Correlation between lung tumor necrosis factor (TNF)–producing neutrophils and lung injury in gp91^phox-deficient mice (gp91^phox-knockout [KO]) after Aspergillus challenge. A, Number of lung neutrophils, TNF-positive (TNF⁺) cells, and TNF⁺ neutrophils on day 2 after challenge with different inocula of nonviable Aspergillus germlings. ***P < .001 and ****P < .0001 for differences between groups and differences between inocula by mixed-effects analysis. B, Bronchoalveolar (BAL) fluid albumin, as measured with enzyme-linked immunosorbent assay. **P < .01 for association of BAL fluid albumin with inoculum (1-way analysis of variance). C, Association between TNF⁺ neutrophils and non-neutrophil leukocytes with BAL fluid albumin in gp91^phox-KO mice. Linear correlation (solid line) and 95% confidence intervals (dashed lines) are shown; r is the Pearson correlation coefficient. In A and B, horizontal lines represent medians, and circles, individual animals. Data are pooled from 2 independent experiments.

Figure 6.

Role of tumor necrosis factor (TNF) in mediating acute lung injury in gp91^phox-deficient mice after Aspergillus challenge.
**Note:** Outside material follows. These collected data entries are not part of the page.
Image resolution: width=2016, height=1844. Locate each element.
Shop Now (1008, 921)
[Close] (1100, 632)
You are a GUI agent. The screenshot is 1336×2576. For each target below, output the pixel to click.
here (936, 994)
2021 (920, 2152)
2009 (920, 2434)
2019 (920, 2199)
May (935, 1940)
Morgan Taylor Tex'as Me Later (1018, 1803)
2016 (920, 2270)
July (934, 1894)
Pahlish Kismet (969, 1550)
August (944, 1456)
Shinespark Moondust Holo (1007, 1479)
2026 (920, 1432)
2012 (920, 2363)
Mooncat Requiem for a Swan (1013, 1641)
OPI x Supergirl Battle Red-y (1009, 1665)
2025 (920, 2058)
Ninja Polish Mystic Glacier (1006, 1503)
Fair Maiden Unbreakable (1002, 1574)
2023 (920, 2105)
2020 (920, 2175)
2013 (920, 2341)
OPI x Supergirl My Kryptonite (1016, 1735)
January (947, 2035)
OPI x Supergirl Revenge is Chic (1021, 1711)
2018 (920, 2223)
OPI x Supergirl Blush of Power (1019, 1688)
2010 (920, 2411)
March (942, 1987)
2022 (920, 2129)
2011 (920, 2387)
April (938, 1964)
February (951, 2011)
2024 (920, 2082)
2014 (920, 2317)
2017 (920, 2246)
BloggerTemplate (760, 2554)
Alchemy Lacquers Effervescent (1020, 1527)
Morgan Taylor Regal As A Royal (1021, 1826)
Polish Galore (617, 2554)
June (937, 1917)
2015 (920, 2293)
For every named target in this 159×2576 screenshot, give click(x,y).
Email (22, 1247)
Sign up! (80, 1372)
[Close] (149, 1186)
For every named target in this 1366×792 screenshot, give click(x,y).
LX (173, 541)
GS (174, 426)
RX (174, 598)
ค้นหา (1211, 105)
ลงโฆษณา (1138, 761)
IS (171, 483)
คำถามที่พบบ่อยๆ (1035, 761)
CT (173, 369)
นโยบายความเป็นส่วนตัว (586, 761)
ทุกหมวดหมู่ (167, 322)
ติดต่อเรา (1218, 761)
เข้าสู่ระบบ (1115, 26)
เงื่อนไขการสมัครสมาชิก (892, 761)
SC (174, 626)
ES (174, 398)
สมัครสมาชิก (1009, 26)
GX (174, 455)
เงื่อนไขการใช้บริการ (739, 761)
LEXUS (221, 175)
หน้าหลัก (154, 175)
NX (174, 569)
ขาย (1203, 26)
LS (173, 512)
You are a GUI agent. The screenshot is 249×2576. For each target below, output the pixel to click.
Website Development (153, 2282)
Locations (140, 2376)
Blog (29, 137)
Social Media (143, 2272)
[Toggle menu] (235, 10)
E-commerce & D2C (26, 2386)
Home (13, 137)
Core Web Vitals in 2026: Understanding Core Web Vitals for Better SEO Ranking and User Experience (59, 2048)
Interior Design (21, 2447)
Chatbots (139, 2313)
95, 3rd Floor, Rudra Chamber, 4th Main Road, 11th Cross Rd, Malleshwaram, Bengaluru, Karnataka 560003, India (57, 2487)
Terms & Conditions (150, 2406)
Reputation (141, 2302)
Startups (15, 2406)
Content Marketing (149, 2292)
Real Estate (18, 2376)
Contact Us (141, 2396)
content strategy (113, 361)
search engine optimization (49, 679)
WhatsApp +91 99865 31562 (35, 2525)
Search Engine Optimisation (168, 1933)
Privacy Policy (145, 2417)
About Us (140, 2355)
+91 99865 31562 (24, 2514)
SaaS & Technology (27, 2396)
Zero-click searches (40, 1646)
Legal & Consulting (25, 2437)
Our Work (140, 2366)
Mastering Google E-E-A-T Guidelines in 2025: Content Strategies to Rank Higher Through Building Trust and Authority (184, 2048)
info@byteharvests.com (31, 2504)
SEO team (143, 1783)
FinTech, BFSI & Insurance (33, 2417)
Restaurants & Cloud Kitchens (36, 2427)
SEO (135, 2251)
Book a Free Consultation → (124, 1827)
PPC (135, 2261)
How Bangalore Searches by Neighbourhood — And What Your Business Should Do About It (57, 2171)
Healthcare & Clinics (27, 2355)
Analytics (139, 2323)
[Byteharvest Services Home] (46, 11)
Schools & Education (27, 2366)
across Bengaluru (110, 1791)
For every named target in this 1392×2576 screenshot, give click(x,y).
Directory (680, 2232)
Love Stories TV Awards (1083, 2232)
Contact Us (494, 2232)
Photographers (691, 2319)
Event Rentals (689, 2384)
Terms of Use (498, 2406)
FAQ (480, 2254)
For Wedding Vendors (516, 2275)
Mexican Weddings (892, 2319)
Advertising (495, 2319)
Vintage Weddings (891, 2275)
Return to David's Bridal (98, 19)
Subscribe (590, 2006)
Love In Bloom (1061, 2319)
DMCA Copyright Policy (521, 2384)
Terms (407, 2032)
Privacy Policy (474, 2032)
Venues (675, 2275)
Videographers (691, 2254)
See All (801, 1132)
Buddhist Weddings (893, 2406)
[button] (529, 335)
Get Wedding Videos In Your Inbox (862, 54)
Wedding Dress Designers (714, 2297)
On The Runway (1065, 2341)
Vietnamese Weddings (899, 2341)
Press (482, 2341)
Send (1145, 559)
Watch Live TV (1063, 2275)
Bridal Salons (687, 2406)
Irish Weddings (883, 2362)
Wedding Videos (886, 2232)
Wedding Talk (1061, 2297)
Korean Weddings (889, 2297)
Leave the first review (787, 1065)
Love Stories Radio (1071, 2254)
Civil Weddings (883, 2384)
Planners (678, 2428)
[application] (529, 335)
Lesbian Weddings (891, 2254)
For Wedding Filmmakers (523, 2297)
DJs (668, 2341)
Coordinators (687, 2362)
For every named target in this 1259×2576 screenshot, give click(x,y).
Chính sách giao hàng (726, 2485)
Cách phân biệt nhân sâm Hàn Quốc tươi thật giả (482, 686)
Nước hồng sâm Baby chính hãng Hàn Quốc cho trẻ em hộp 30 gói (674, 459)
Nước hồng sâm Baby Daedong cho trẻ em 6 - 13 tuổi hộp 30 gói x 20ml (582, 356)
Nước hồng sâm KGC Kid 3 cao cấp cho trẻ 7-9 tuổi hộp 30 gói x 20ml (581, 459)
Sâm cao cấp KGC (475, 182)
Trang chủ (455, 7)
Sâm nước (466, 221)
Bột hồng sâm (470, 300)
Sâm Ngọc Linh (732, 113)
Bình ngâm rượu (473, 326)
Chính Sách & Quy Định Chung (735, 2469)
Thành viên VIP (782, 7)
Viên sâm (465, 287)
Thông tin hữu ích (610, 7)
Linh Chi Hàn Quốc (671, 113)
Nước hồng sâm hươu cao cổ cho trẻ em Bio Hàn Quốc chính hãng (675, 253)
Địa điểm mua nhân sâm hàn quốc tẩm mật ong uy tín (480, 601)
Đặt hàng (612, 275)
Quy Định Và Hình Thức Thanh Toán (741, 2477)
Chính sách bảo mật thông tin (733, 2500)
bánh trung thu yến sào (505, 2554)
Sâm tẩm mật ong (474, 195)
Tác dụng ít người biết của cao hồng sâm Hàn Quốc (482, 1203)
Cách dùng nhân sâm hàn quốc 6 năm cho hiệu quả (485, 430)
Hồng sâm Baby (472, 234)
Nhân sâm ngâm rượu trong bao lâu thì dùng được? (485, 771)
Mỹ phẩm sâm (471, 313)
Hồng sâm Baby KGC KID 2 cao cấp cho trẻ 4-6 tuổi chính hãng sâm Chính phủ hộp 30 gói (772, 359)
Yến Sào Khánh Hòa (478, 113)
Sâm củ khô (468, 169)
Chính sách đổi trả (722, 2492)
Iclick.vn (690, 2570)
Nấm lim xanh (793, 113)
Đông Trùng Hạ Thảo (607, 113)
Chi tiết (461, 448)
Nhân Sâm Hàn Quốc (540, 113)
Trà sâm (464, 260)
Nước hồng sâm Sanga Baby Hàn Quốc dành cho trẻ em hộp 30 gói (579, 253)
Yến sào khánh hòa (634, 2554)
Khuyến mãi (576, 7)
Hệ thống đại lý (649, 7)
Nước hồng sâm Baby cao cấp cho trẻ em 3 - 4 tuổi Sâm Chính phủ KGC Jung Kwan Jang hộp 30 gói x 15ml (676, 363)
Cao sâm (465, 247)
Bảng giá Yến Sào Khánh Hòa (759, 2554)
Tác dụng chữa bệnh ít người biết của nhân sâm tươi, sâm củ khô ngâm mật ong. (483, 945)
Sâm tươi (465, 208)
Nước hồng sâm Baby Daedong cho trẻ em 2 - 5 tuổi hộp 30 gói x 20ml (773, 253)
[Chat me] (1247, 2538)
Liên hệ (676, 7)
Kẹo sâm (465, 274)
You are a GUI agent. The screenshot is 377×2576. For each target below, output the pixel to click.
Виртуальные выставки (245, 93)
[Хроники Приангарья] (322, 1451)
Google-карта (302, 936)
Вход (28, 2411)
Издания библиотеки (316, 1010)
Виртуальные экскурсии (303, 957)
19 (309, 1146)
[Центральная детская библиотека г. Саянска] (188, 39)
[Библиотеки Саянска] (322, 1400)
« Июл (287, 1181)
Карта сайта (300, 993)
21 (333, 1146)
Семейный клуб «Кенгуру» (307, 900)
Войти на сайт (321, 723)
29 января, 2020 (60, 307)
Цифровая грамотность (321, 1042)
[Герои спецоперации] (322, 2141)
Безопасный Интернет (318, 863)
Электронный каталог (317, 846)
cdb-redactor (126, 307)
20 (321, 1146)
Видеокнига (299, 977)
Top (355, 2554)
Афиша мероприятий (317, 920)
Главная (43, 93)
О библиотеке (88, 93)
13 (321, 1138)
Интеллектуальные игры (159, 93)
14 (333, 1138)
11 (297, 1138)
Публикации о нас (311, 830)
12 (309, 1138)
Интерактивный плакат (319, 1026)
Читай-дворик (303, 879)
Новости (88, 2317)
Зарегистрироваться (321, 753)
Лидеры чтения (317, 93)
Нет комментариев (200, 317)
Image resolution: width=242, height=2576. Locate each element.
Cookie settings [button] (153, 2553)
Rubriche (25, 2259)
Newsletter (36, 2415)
Wild-type (WT) and gp91^phox-deficient (KO) mice were treated with anti-TNF antibody (αTNF) or isotype control antibody and measurements were obtained on day 3. A, B, Total lung neutrophils, as determined with flow cytometry, and bronchoalveolar lavage (BAL) fluid albumin, as measured with enzyme-linked immunosorbent assay (ELISA). Antibodies were given 1 day before and 1 day after intratracheal challenge with nonviable Aspergillus germlings. C, BAL fluid neutrophils and albumin in gp91^phox-deficient mice with antibodies administered only 1 day after intratracheal challenge with nonviable Aspergillus germlings, with measurements obtained on day 3. D–G, BAL fluid cytokines as measured with ELISA (antibodies as in A and B). In all plots, horizontal lines represent medians, and circles, individual animals. For all panels, groups differed significantly by 1-way analysis of variance. *P < .05, **P < .01, ***P < .001, and ****P < .0001 (Tukey multiple comparisons test). Abbreviations: IL-1β , interleukin 1β ; IL-17A, interleukin 17A.